What is expected: The stretch from the line with "Task: Click the Gitee logo icon" through the line with "The height and width of the screenshot is (578, 680)." in the records below: write it out exactly, and nothing else.

Provided entries:
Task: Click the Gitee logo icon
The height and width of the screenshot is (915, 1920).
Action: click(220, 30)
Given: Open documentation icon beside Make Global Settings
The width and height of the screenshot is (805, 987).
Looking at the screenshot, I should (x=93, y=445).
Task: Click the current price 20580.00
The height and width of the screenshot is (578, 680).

...

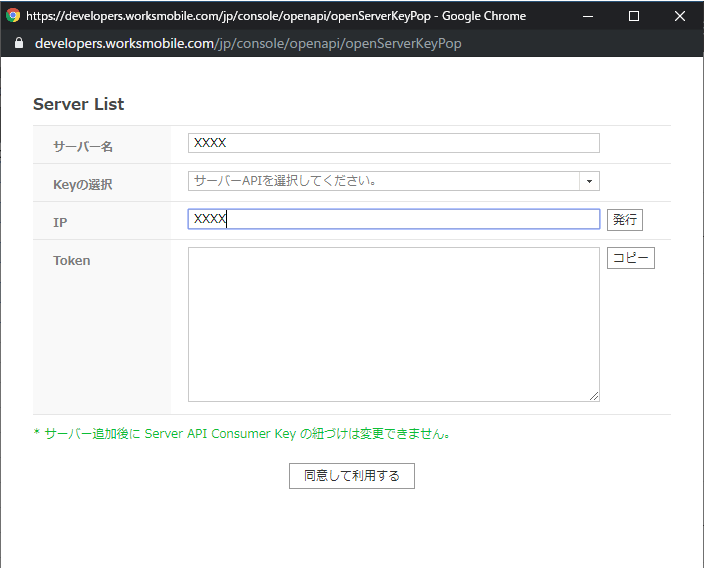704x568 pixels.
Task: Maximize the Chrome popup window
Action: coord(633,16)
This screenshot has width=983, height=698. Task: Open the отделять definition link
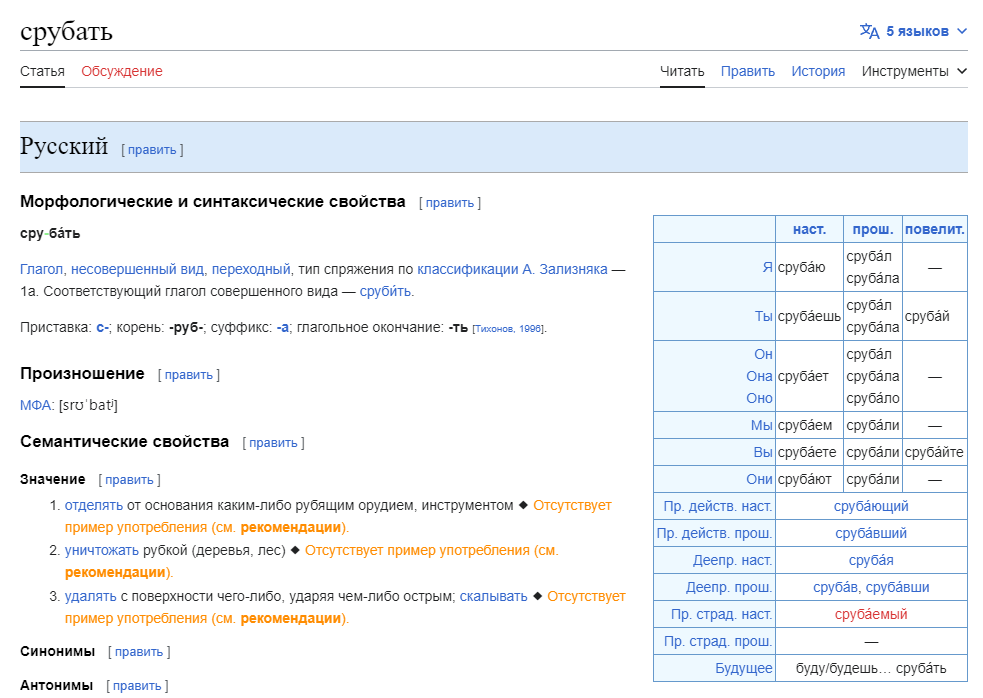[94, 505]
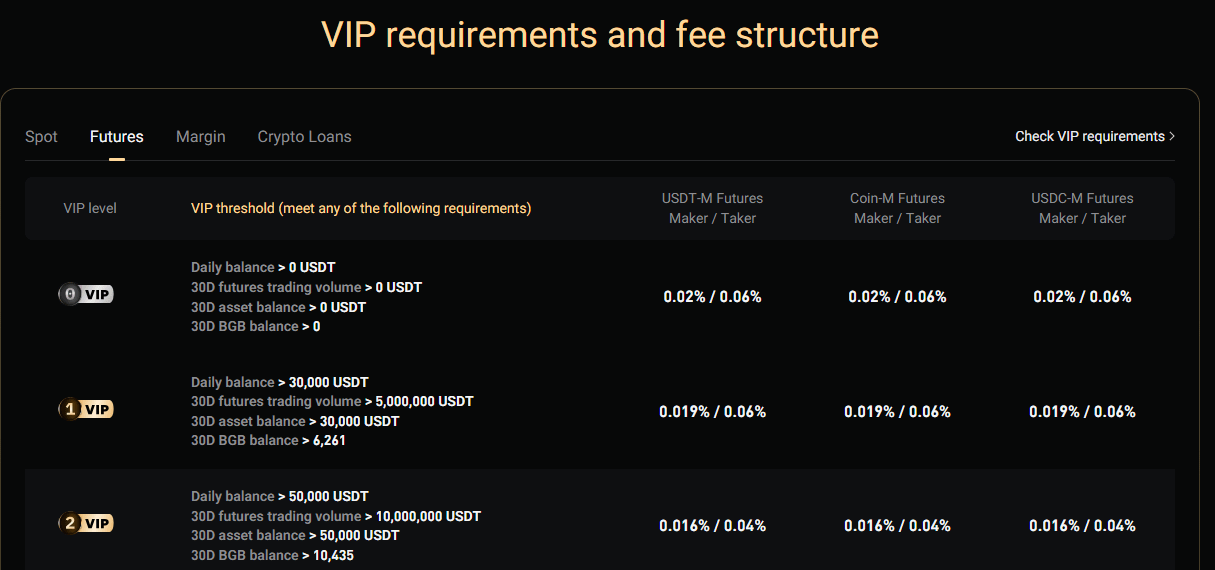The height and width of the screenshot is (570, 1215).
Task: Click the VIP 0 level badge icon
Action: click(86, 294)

Answer to the problem:
Task: Click the Gitee logo icon
The height and width of the screenshot is (915, 1920).
Action: click(220, 30)
Given: Open documentation icon beside Make Global Settings
The width and height of the screenshot is (805, 987).
Looking at the screenshot, I should (x=93, y=445).
Task: Click the current price 20580.00
The height and width of the screenshot is (578, 680).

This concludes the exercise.